Pour les moutons comme pour le promeneur il faisait chaud….

Éloge du coquelicot [4] et de l’églantine – Éloge de l’ombre

Au cours d’une balade dans la baie du Mont Saint Michel, il faisait très chaud, du coup une attention spéciale aux fleurs qui se trouvaient à l’ombre. En faisant le tri, entre deux interventions sur les fichiers RAW, me vient le titre d’un livre : Eloge de l’ombre, Tanizaki Junichiro. Une phrase à propos des objets en laque dont il dit qu’ils étaient « … conçus pour être devinés, dans un lieu obscur, dans une lueur diffuse, qui, par instant, en révèle l’un ou l’autre détail, de telle sorte que, … il suscite des résonances inexprimables » . Eloge de l’Ombre p 43.

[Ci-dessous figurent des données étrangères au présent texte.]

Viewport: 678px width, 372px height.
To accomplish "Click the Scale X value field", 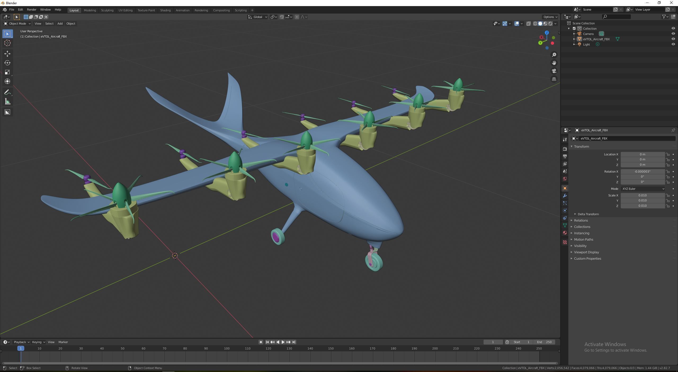I will pos(642,195).
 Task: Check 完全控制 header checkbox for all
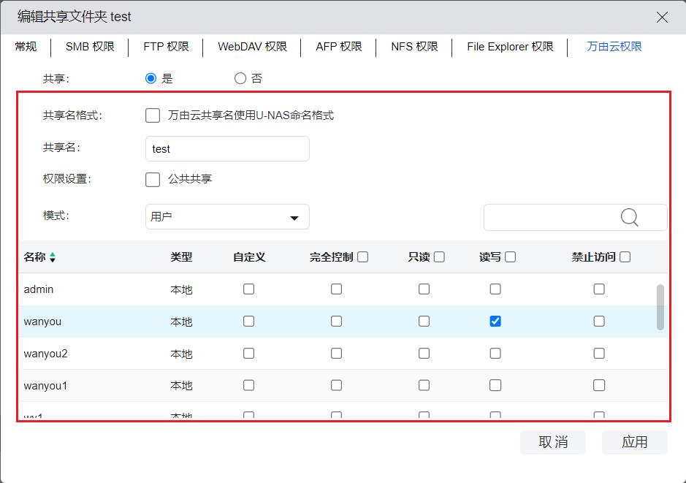coord(363,256)
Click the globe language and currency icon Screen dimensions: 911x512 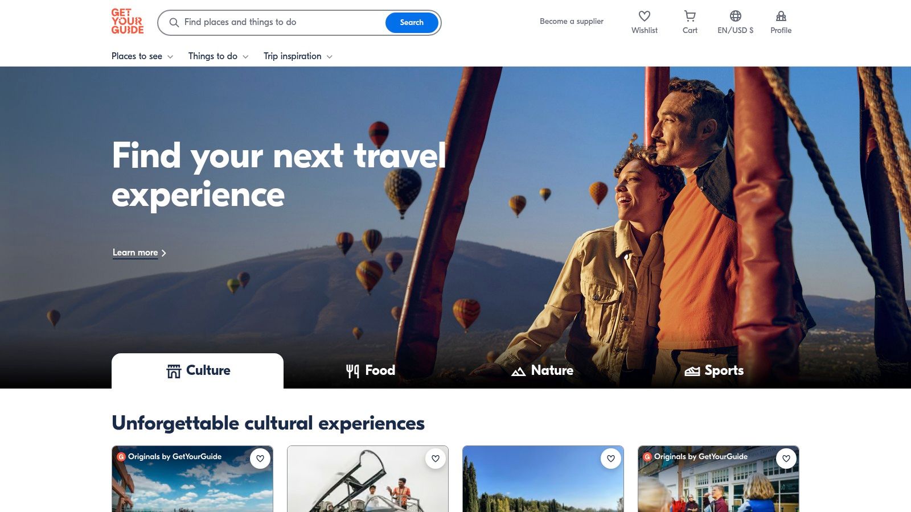point(735,16)
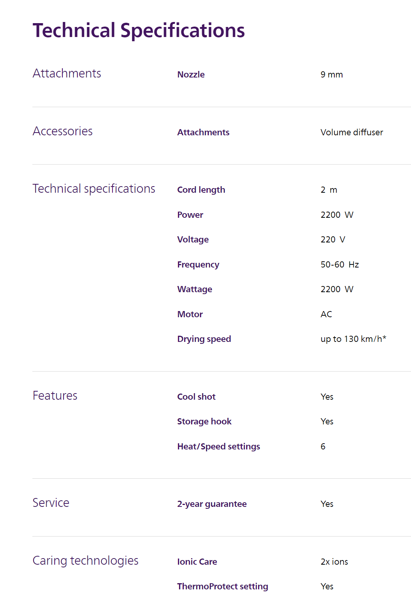Click the 2-year guarantee label

211,504
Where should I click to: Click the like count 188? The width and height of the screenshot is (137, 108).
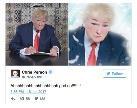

ça leur va très bien, l’ombre, aux coquelicots et aux églantines. Je crois bien que l’églantine est la fleur que je préfère, la délicatesses de la simplicité parfaite.

Éloge du coquelicot [3] (Nous voulons des coquelicots)

Les petites promenades du matin, pendant le « confinement », et l’après midi avec mon père, m’ont fait rencontrer des coquelicots, qui m’ont semblé plus rouges cette année (allez savoir pourquoi) à l’exception de ces coquelicots roses sur un chantier, comme je n’en avais jamais vu. Alors poursuivons l’éloge des coquelicots, la fleur « gratuite » par excellence, fragile et insistante, qui revient quand on ne l’attend pas, sorte de mauvaise conscience, la nature incontrôlable, qui revient par les talus, les murs un peu délaissés.

La Bataille [3 suite]

Il y a quelque chose de fascinant dans le spectacle de la reconquête du terrain par la végétation. Celle-ci semble exploser ces deux dernières années, elle dévore l’usine et en ce printemps troublé, cela a quelques chose d’un rappel : « Vous n’êtes que de passage ».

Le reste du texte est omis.